ACTIVITY — Return the listing lines starting at the line that contains "has width=817, height=478." and ending at the line that contains "legend-label: Αγοράς is", both included, copied verbatim. Omit the pictures from your answer.

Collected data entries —
━━━━━━━━━━━━━━━━━━━━
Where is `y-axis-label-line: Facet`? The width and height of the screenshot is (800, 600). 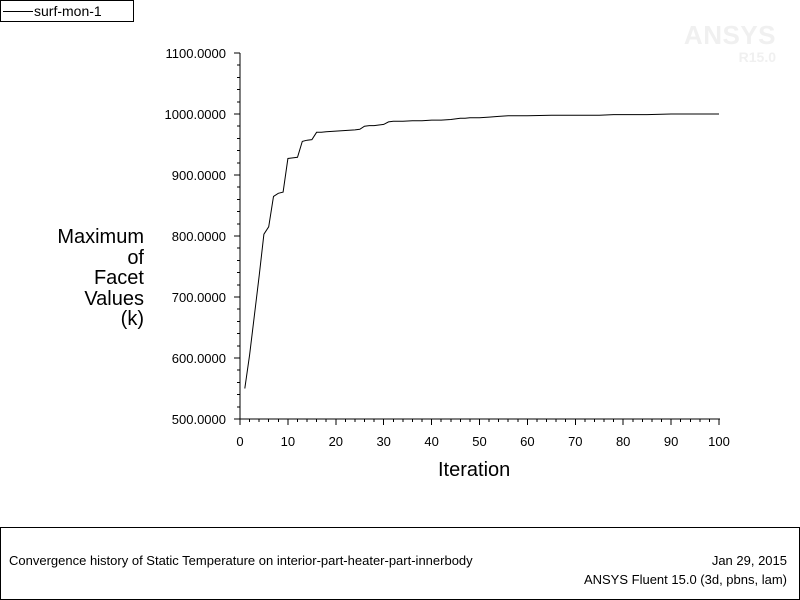
y-axis-label-line: Facet is located at coordinates (118, 278).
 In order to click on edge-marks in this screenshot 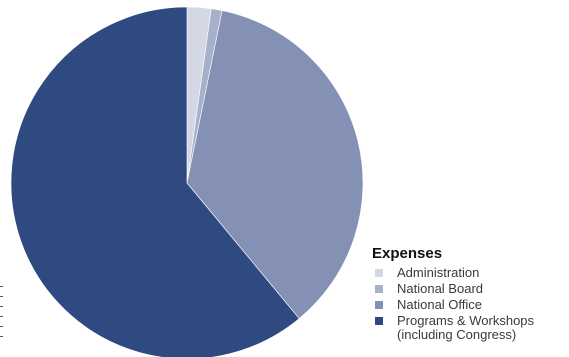, I will do `click(2, 316)`.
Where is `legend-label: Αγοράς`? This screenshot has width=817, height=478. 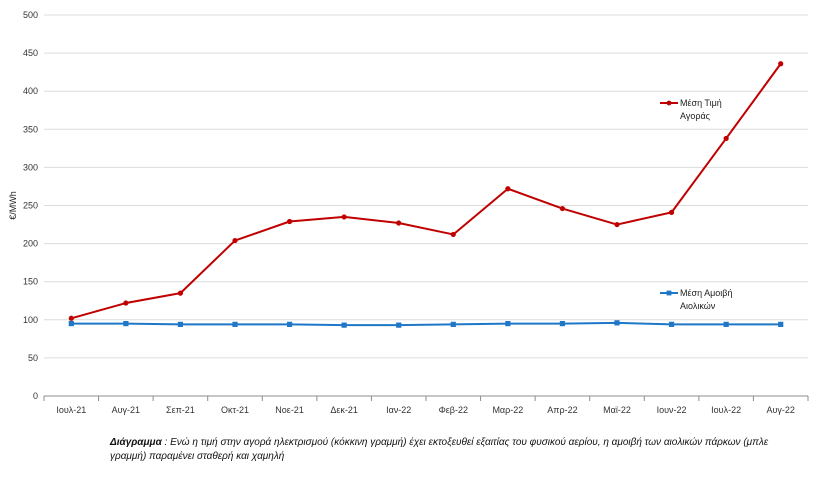
legend-label: Αγοράς is located at coordinates (696, 116).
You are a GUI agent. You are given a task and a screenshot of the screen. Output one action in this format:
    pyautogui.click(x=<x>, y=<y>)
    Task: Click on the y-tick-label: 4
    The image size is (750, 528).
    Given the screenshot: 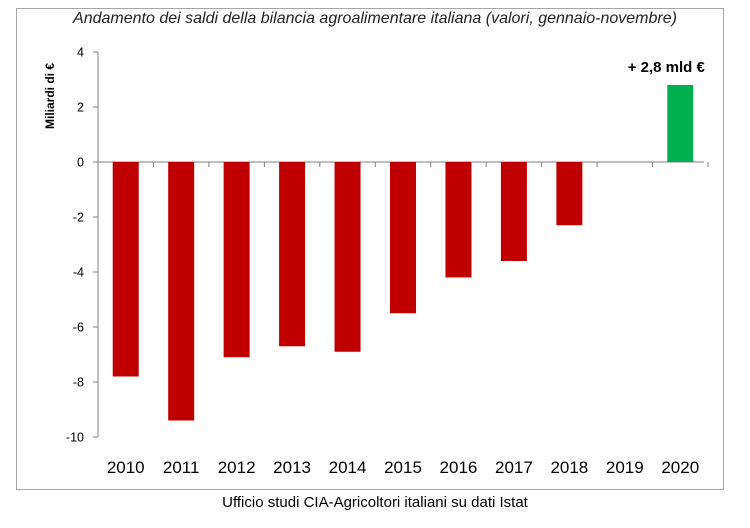 What is the action you would take?
    pyautogui.click(x=80, y=53)
    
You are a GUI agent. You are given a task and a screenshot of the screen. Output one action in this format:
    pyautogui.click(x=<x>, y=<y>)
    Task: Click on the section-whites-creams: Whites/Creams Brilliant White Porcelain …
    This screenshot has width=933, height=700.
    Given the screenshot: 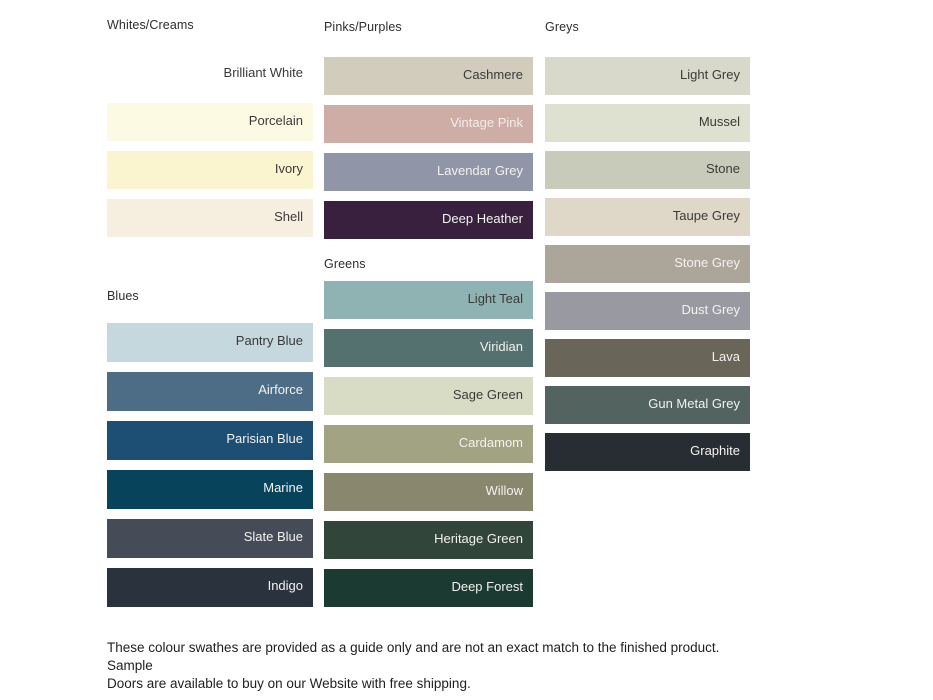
━━━━━━━━━━━━━━━━━━━━
RESPONSE —
Where is `legend-label: Αγοράς`? This screenshot has width=817, height=478. 
legend-label: Αγοράς is located at coordinates (696, 116).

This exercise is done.